[DGD] Question...

Par Winzell zell at skotos.net
Wed Feb 27 20:43:22 CET 2002


Noah,

>   I store rooms, portables and helpfiles in large files with large numbers
> of entries -- I used to store one help entry per file, and it starts to
> suck pretty quickly.  The problem with storing one room, portable or
> (gag) exit per file is the sheer number of files that build up.

We've tinkered with this consideration too; large files of associated 
objects (which CVS handles well, but absolutely requires O(N) style 
algorithms) or individual small files, which can get really hairy.

>   But then, I don't use save_object() -- I use an XML-like structured
> storage language called UNQ with XML-like DTDs.  And it means that certain
> kinds of bugs *are* just tough to track down.  I may start having to use
> explode() to cut the file up into sections before doing my current
> parse_string parsing -- otherwise when a file isn't parsed as valid UNQ
> parse_string will just return nil and I have no idea where the error is.

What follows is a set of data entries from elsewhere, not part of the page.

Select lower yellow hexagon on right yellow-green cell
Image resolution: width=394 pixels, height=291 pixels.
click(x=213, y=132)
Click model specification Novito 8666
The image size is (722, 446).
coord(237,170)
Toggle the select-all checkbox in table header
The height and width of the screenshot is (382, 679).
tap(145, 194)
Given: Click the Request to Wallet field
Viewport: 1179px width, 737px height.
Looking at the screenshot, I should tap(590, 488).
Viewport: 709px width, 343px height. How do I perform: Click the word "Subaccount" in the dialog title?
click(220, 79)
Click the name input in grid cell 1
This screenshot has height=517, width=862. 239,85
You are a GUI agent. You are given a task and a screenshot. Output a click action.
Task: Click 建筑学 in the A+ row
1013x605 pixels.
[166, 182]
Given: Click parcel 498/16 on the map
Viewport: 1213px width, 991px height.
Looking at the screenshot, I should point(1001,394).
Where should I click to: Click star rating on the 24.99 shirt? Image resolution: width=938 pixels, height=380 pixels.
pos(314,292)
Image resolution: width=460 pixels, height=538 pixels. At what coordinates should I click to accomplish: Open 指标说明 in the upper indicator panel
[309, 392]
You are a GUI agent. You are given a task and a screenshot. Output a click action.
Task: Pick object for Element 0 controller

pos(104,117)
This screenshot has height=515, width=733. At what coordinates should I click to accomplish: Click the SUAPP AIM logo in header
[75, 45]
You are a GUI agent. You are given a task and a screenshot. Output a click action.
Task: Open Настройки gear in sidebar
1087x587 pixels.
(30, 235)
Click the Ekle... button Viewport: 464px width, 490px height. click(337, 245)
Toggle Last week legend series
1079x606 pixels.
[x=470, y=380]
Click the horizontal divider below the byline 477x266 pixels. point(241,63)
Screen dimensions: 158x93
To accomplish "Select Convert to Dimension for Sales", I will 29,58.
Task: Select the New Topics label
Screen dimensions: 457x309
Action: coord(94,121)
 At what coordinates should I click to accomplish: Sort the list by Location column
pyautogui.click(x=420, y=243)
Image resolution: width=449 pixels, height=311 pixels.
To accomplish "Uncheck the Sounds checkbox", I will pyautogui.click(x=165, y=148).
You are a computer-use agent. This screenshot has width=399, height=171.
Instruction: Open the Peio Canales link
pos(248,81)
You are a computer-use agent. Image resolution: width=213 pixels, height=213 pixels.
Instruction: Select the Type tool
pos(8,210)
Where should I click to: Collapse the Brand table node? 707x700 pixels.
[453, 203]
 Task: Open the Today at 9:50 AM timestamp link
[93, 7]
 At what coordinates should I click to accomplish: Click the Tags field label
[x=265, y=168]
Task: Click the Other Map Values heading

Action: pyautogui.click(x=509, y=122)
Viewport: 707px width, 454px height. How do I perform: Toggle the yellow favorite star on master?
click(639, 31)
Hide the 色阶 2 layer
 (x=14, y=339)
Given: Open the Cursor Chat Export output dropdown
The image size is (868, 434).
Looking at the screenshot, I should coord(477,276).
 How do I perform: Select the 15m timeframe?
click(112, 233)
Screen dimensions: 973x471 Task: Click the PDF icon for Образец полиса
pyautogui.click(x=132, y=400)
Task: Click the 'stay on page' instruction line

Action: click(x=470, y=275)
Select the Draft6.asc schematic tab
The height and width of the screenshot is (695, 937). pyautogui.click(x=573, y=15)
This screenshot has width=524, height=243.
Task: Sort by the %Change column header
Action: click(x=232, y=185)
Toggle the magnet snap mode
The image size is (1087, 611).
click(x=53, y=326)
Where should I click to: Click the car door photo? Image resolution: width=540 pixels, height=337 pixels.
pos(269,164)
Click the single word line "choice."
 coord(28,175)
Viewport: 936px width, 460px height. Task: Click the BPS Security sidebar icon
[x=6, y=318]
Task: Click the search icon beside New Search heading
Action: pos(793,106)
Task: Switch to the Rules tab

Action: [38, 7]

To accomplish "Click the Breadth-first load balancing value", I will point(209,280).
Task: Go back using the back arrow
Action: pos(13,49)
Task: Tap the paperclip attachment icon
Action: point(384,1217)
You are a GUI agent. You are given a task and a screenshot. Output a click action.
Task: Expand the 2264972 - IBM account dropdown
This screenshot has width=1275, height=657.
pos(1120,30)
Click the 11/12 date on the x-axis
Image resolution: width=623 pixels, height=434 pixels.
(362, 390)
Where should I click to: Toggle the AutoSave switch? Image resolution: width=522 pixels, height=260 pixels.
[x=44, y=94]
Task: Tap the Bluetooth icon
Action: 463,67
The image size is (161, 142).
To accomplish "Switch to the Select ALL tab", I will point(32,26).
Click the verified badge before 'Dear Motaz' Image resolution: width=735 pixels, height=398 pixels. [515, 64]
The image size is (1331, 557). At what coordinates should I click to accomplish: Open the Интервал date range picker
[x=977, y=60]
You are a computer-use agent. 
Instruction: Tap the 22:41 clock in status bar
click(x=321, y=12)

Indeed. I wrote two versions of our XML parser; one using parse_string() 
and one not. We ended up using the non- version. This makes me unhappy, 
because it is clearly inefficient -- not the recursive descent bit but 
the tragic low-level fiddling with individual bytes -- that really cries 
out for native execution. That said, Felix has added some stuff to the 
parse_string() grammar to allow better error handling. Did you look at 
that? It does slow down parsing in some way that I have not understood 
entirely -- and I have not had time to play with it at all really -- but 
it does let you add 'nomatch' tokens which you can then use in error 
productions, which should be able to pinpoint your errors much better.

I'd love to hear from somebody who's tried this out in practice.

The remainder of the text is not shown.